EXERCISE: Every line of the material below is to be printed again exactly.

+++++

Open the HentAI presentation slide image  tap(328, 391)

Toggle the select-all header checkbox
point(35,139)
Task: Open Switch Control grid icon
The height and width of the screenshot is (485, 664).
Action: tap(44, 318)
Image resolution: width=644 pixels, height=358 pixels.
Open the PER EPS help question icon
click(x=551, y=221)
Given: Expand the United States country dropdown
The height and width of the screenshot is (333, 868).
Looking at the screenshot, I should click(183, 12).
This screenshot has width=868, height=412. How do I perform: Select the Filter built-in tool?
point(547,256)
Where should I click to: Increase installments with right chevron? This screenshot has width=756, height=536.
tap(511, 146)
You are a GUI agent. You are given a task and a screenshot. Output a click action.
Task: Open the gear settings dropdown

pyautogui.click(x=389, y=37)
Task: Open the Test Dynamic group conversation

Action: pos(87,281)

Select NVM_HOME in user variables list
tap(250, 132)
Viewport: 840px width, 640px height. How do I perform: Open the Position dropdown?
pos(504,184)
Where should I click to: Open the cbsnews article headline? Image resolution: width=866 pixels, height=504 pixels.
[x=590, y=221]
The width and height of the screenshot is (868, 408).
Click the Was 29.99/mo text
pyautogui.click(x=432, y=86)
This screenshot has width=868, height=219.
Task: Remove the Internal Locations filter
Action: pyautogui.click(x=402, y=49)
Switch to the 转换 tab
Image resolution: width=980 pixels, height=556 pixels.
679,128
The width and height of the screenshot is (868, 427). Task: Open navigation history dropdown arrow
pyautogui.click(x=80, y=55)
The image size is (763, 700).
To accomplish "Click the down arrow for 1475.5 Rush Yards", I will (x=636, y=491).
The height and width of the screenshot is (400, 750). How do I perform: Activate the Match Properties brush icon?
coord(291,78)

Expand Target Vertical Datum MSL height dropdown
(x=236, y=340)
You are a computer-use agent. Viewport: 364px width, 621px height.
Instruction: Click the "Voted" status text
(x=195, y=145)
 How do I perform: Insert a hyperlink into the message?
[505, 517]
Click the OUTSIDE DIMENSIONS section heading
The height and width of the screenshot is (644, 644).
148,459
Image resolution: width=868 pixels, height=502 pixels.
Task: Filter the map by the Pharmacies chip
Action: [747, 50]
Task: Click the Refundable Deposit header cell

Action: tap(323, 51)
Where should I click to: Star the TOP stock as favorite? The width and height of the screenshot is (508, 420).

+++++

OUTPUT:
Open the HentAI presentation slide image  tap(328, 391)

Toggle the select-all header checkbox
point(35,139)
Task: Open Switch Control grid icon
The height and width of the screenshot is (485, 664).
Action: tap(44, 318)
Image resolution: width=644 pixels, height=358 pixels.
Open the PER EPS help question icon
click(x=551, y=221)
Given: Expand the United States country dropdown
The height and width of the screenshot is (333, 868).
Looking at the screenshot, I should click(183, 12).
This screenshot has width=868, height=412. How do I perform: Select the Filter built-in tool?
point(547,256)
Where should I click to: Increase installments with right chevron? This screenshot has width=756, height=536.
tap(511, 146)
You are a GUI agent. You are given a task and a screenshot. Output a click action.
Task: Open the gear settings dropdown

pyautogui.click(x=389, y=37)
Task: Open the Test Dynamic group conversation

Action: pos(87,281)

Select NVM_HOME in user variables list
tap(250, 132)
Viewport: 840px width, 640px height. How do I perform: Open the Position dropdown?
pos(504,184)
Where should I click to: Open the cbsnews article headline? Image resolution: width=866 pixels, height=504 pixels.
[x=590, y=221]
The width and height of the screenshot is (868, 408).
Click the Was 29.99/mo text
pyautogui.click(x=432, y=86)
This screenshot has width=868, height=219.
Task: Remove the Internal Locations filter
Action: pyautogui.click(x=402, y=49)
Switch to the 转换 tab
Image resolution: width=980 pixels, height=556 pixels.
679,128
The width and height of the screenshot is (868, 427). Task: Open navigation history dropdown arrow
pyautogui.click(x=80, y=55)
The image size is (763, 700).
To accomplish "Click the down arrow for 1475.5 Rush Yards", I will (x=636, y=491).
The height and width of the screenshot is (400, 750). How do I perform: Activate the Match Properties brush icon?
coord(291,78)

Expand Target Vertical Datum MSL height dropdown
(x=236, y=340)
You are a computer-use agent. Viewport: 364px width, 621px height.
Instruction: Click the "Voted" status text
(x=195, y=145)
 How do I perform: Insert a hyperlink into the message?
[505, 517]
Click the OUTSIDE DIMENSIONS section heading
The height and width of the screenshot is (644, 644).
148,459
Image resolution: width=868 pixels, height=502 pixels.
Task: Filter the map by the Pharmacies chip
Action: [747, 50]
Task: Click the Refundable Deposit header cell

Action: tap(323, 51)
Where should I click to: Star the TOP stock as favorite? The width and height of the screenshot is (508, 420).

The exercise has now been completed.